Rep. Joe Barton to Run for Re-Election in 6th Congressional District

June 27th, 2011

Rep. Joe Barton is sticking to the sixth congressional district. That’s good news for Michael Williams, since Barton was rumored to be thinking about running in the newly created 33rd Congressional District, where Williams is running after dropping his Senate bid.

Williams is a strong candidate, but he has to breathing a sigh of relief, since he won’t have to take on an entrenched, popular and well-funded incumbent…

Wall Street Journal Says Perry is Running for President

June 23rd, 2011

“A Republican campaign veteran tells us that Texas Governor Rick Perry has decided to run for President.”

This is not surprising. Surveying the current field, I think Perry would instantly become the favorite both to win and to beat Obama.

Dewhurst Edges Towards Running

June 23rd, 2011

He certainly sounds like a candidate here:

“Tricia [Dewhurst’s wife] and I have prayed about it. I’m not here to be making any announcement; I’d rather be doing that in a couple of weeks,” Dewhurst said. “I love Texas … and for anyone going to Washington, it’s a hardship. But I just think there seems to be a lack of understanding in Washington as to how to balance budgets and treat people fairly and be civil and address entitlements.”

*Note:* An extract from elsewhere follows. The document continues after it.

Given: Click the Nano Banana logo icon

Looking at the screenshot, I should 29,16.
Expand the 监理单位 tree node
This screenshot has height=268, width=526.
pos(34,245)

Dewhurst entering the race would be bad news for all the declared candidates, but probably worse for Tom Leppert than anyone else, since Dewhurst almost automatically locks up the “establishment /business” candidate slot in a runoff (or possibly wins the primary outright, if he’s willing to carpet-bomb the race with money). His jumping in might also prod State Sen. Dan Patrick to jump in as well, since there’s no love lost between the two.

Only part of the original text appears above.